Pemahaman ini sangat relevan untuk konteks Indonesia saat ini. Sebagai negara dengan kekayaan alam yang luar biasa, Indonesia juga menghadapi tantangan ekologis yang besar. Bagaimana kita bisa menerapkan pemahaman tentang peran aktif ciptaan dalam karya keselamatan Allah dalam konteks kita hari ini?

Krisis Ekologi di Indonesia

Indonesia, bersama dunia, sedang menghadapi krisis ekologi yang serius. Dari pencemaran air hingga deforestasi, alam kita seolah sedang “menangis darah” seperti Sungai Nil. Kita perlu mendengarkan “protes” ini dan bertindak.

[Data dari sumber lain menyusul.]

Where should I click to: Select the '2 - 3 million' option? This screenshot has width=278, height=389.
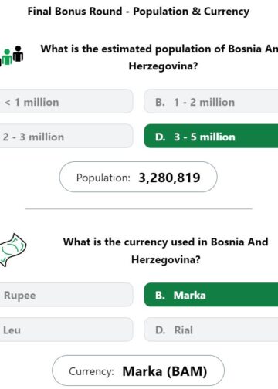coord(66,136)
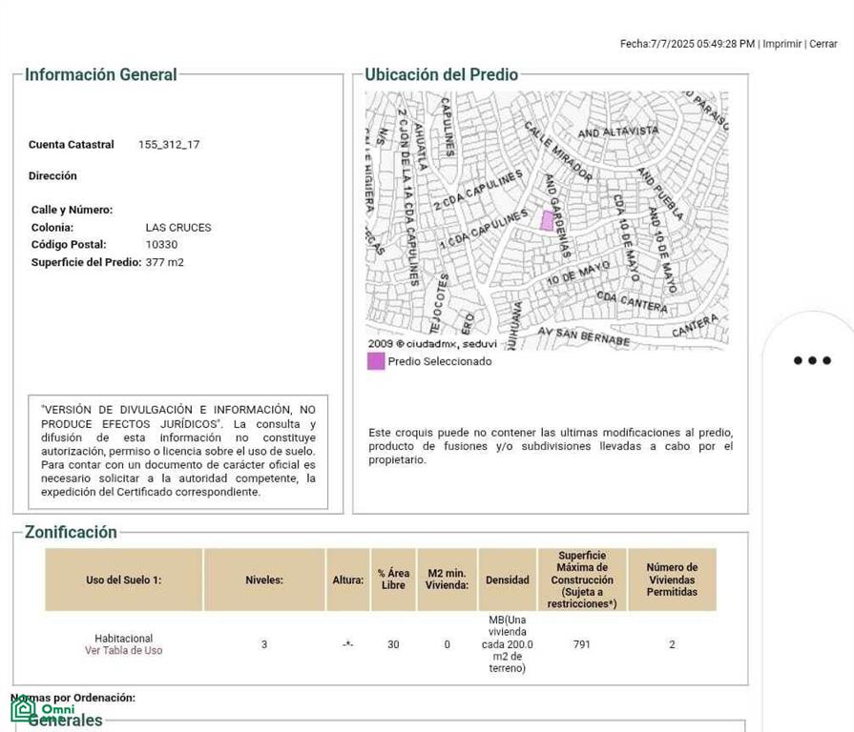Click the Cerrar link
Viewport: 854px width, 732px height.
(x=823, y=44)
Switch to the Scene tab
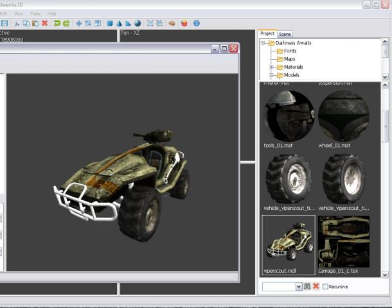 (x=285, y=33)
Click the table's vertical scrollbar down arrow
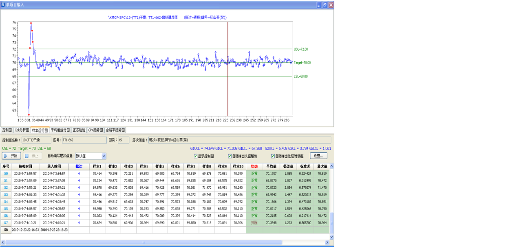Image resolution: width=519 pixels, height=247 pixels. [x=331, y=236]
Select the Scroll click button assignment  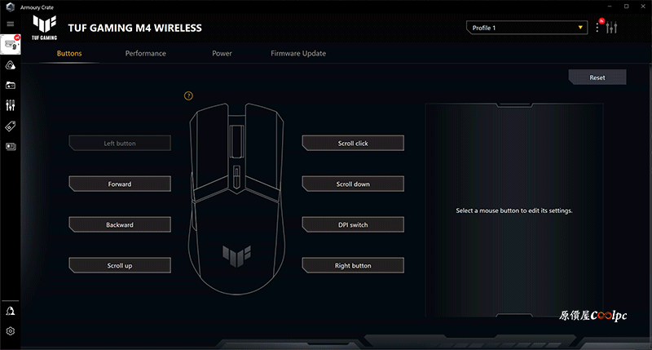pyautogui.click(x=353, y=143)
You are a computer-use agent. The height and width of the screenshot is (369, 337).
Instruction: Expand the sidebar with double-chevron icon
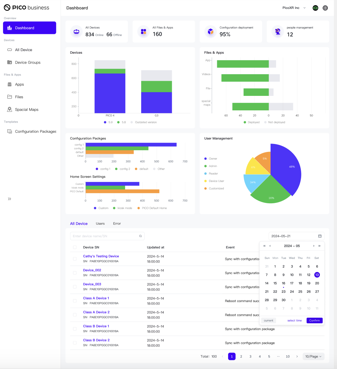[x=10, y=199]
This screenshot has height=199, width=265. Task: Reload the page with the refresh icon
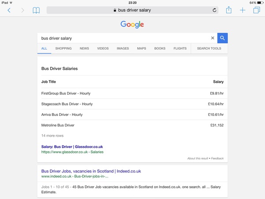214,10
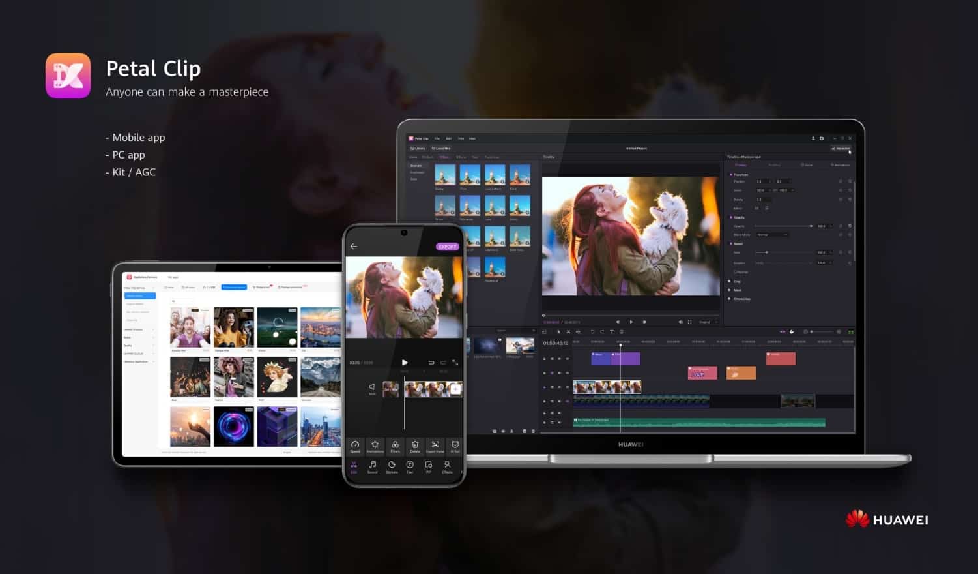Open the Speed tool in the mobile app
Viewport: 978px width, 574px height.
pos(356,446)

Jika tidak, kita mungkin akan menghadapi “tulah” kita sendiri dalam berbagai bentuk bencana ekologis.

Contohnya, kita bisa melihat kasus pencemaran Sungai Citarum di Jawa Barat. Sungai yang dulunya menjadi sumber kehidupan kini telah berubah menjadi salah satu sungai tercemar di dunia. Setelah air Sungai Nil berubah menjadi darah, air Sungai Citarum berubah menjadi sampah. Ini adalah tulah yang merupakan bentuk “protes” Sungai Citarum itu sendiri.

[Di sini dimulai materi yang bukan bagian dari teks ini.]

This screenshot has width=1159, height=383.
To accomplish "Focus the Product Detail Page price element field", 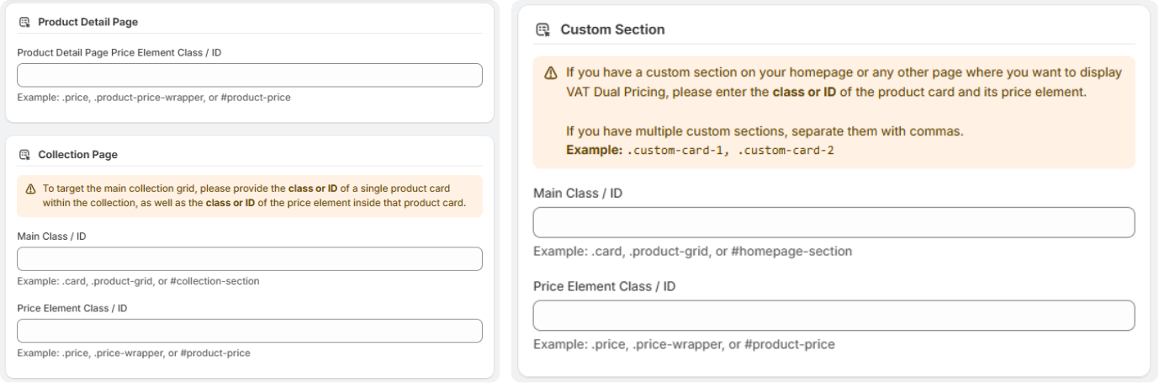I will pyautogui.click(x=249, y=75).
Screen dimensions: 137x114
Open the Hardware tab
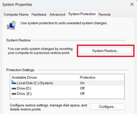point(39,14)
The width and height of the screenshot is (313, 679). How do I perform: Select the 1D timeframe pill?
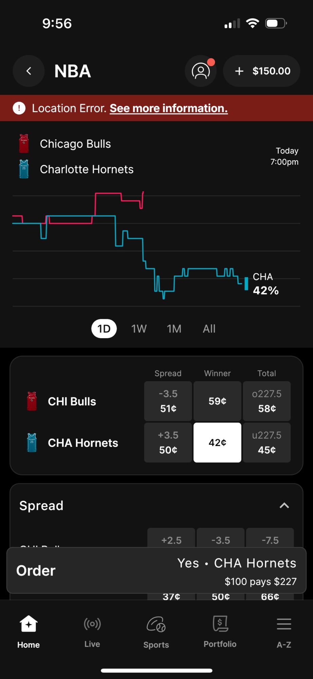[x=104, y=329]

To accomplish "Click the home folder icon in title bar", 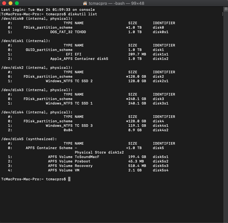I will pos(85,3).
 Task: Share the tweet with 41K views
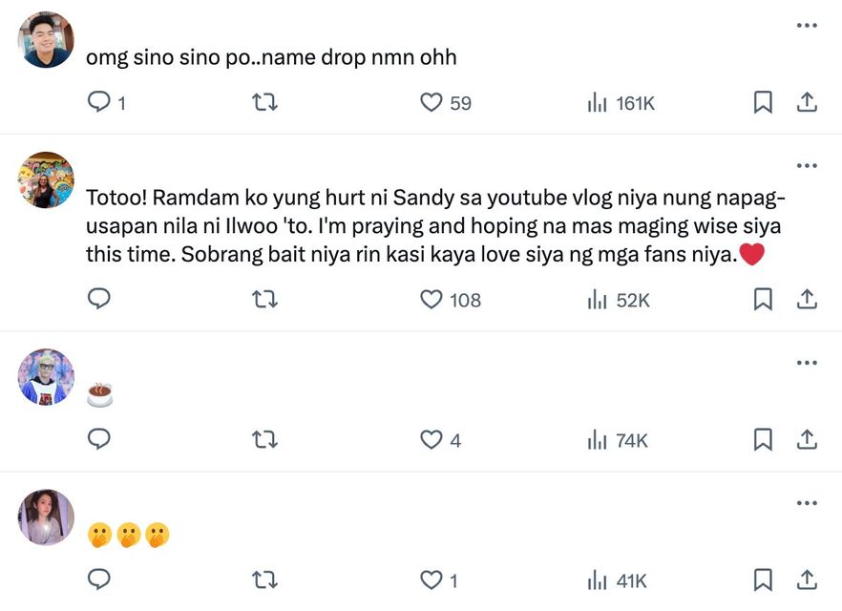click(x=807, y=579)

Demikian juga dengan deforestasi di Kalimantan, Sumatera, Papua, dan berbagai daerah lain di Indonesia. Hilangnya hutan bukan hanya masalah lingkungan, tetapi juga permasalah rohani kita. Jika kita percaya bahwa alam adalah Gereja dan Tubuh Kristus itu sendiri, maka setiap kerusakan yang terjadi pada lingkungan kita adalah luka pada tubuh Kristus sendiri.

Kesimpulan

Memaknai ulang tulah Mesir dengan perspektif eko-eklesiologis membuka mata kita terhadap peran aktif alam dalam rencana Tuhan. Ini bukan hanya cerita kuno saja, tapi sebuah panggilan yang semakin relevan hari ini. Sebagai orang Kristen di Indonesia, kita dipanggil untuk mendengarkan suara alam ciptaan, merespons protesnya, dan melaksanakan tanggung jawab kita sebagai sesama ciptaan.

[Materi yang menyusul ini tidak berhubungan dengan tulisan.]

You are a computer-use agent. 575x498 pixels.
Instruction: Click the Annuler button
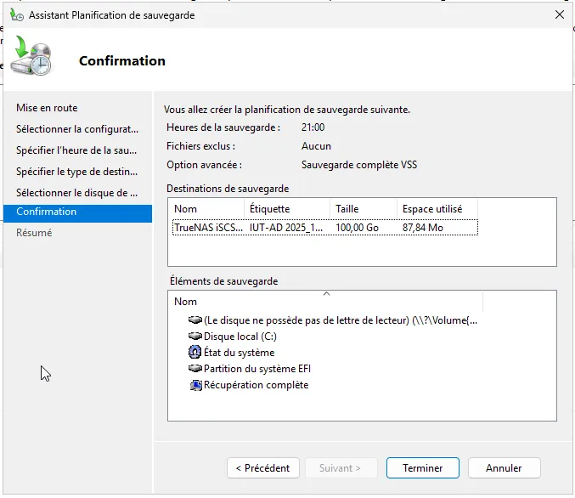[504, 467]
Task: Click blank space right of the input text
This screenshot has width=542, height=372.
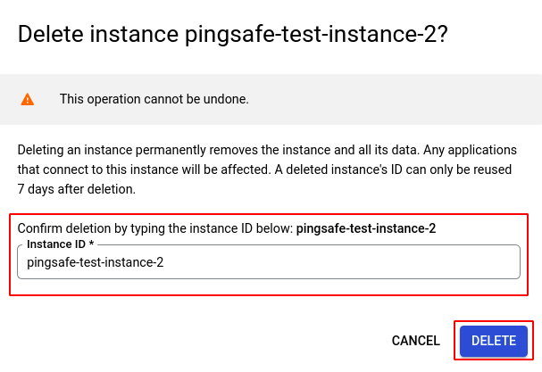Action: point(357,262)
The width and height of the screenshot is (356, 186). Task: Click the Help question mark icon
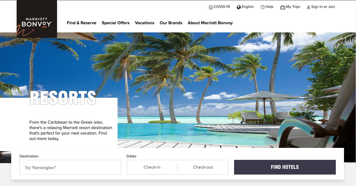pos(263,7)
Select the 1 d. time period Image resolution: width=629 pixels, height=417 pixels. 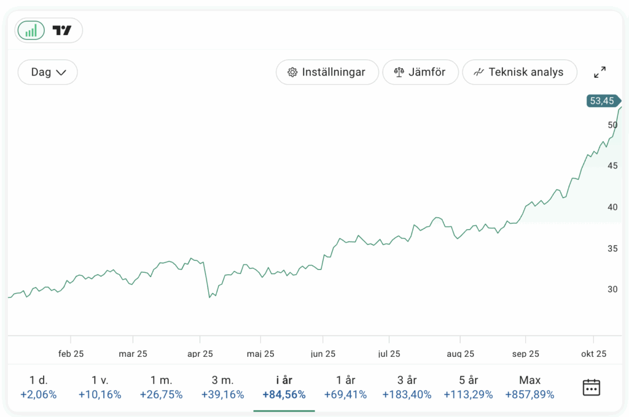click(38, 388)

Pemahaman ini mengajak kita untuk melihat iman kita dalam pandangan yang baru. Bukan hanya tentang hubungan vertikal antara manusia dan Tuhan, kehidupan iman kita juga mencakup hubungan horizontal dengan seluruh ciptaan. Ini adalah panggilan untuk memaknai hidup keagamaan kita dalam cakupan harmoni yang lebih besar, yang menjangkau seluruh ciptaan.

Akhirnya, mari kita ingat bahwa dalam tradisi Kristen, kisah iman kita tidak berakhir dengan kematian, tetapi dengan kebangkitan. Mungkin “darah” ekologis yang kita saksikan hari ini bisa menjadi awal dari kebangkitan dan pembaruan bagi planet kita, jika kita memilih untuk mendengar dan bertindak.